Dec 29 2009

# College Basketball: Rating Individual 3FG%

My last post presented a model for predicting 3FG% based on a player’s ability, age, and role in the offense. A comment by DSMok1 inspired the model I will present in this post. He writes:

I was considering how best to create an “equalized” measure of 3pt and 2pt % for college players, based on the opposition played and the usage percentage. In other words, I would create a notional percentage for each player based on a usage rate of 20%, playing NCAA-average opposition.

Do you think that you could do a similar regression for 2Pt%, and post it?

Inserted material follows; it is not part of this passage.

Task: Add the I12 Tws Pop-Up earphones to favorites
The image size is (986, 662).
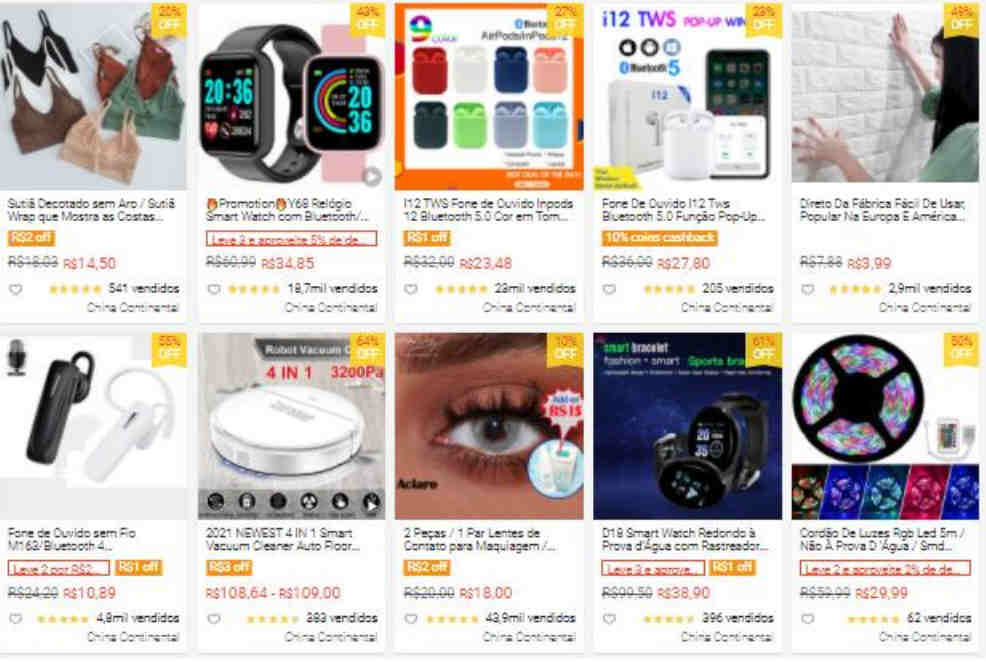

Although he specifically requested 2FG%, in this post I will present a model of college basketball 3FG% that controls for player ability, opponent strength, experience, and role in the offense.

### The Data

To build this model I collected each player’s made and attempted three point field goals for every season from 2002-03 to 2008-09, and I kept only those player seasons that attempted at least 50 three point field goals. I separated this data by opponent, and I kept track of how often this player was in the data set as a proxy for that player’s experience.

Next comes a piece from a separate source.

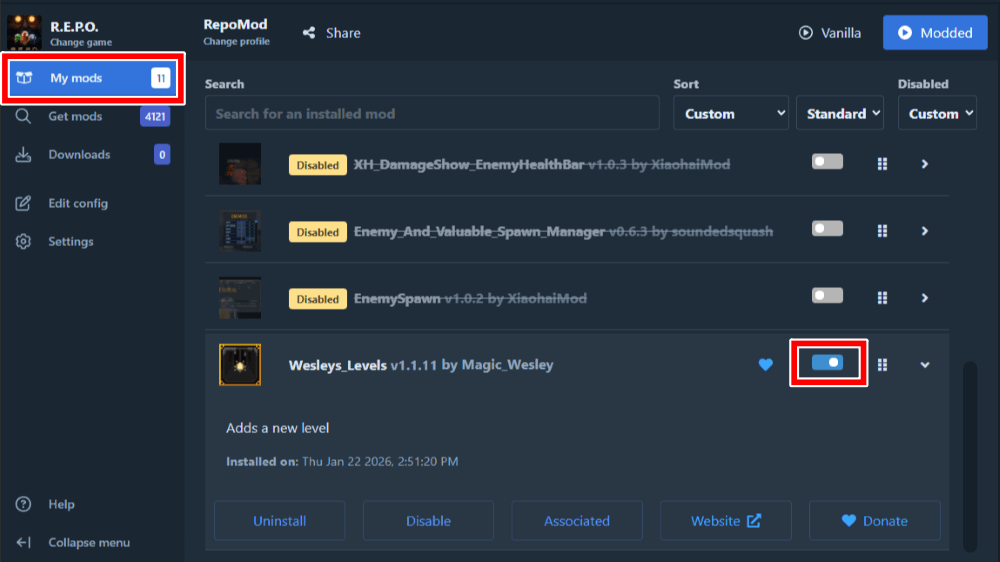Click the installed mod search field

coord(432,114)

Also, I calculated every player’s usage% for each season. Usage% is the percentage of his team’s possessions that the player can be considered responsible for, as defined by Dean Oliver in Basketball on Paper. Thus this usage% includes assists, and it is constructed using Dean’s formulas for the NBA from his book.

### The Model

With this data I fit the following model:

$Pr({\tt 3FG make}) = {\tt logit}^{-1}(\alpha + \beta_{1}({\tt usage}) + \beta_{2}({\tt experience}) + \beta_{3}({\tt long}))$

This logistic regression was fit as a multilevel model to allow the intercept to vary by player and opponent. This allows us to estimate player ability while controlling for opponent strength. In this model long indicates if the attempt is from the 2008-09 season in which the NCAA moved the three point line back to 20 feet 9 inches from 19 feet 9 inches.

### The Results

The average player results are as follows:

• Coefficients: $\alpha = -0.490$, $\beta_{1} = -0.557$, $\beta_{2} = 0.028$, $\beta_{3} = -0.034$. The p-values for testing if the true values of these parameters are equal to zero are all less than 0.01.
• Usage: The coefficient for usage, $\beta_{1} = -0.557$, suggests that for each additional 1% in an individual’s usage% the odds the individual makes a 3FG attempt are decreased by 0.55%. As we would expect, this suggests that a player that increases their usage from 20% to 21% would expect to see their odds of making a 3pt FG attempt decrease by 0.55%
• Experience: The coefficient for experience, $\beta_{2} = 0.028$, suggests that for each one year increase in experience the odds the individual makes a 3FG attempt is increased by 2.8%.
• Long: The coefficient for the longer 3pt distance, $\beta_{3} = -0.034$, suggests that the odds of making a 3pt shot from the longer distance are 3.3% lower than the odds of making a 3pt shot at the shorter distance.

### Player Estimates

This model fit helps us cut through the noise and estimate a player’s ability against league average opponents. As the graphs below show, there is a lot of uncertainty in a player’s individual 3FG% in any one season. Further compounding these yearly results is the fact that players face different levels of competition, and they may take on a larger role in their team’s offense as they gain experience.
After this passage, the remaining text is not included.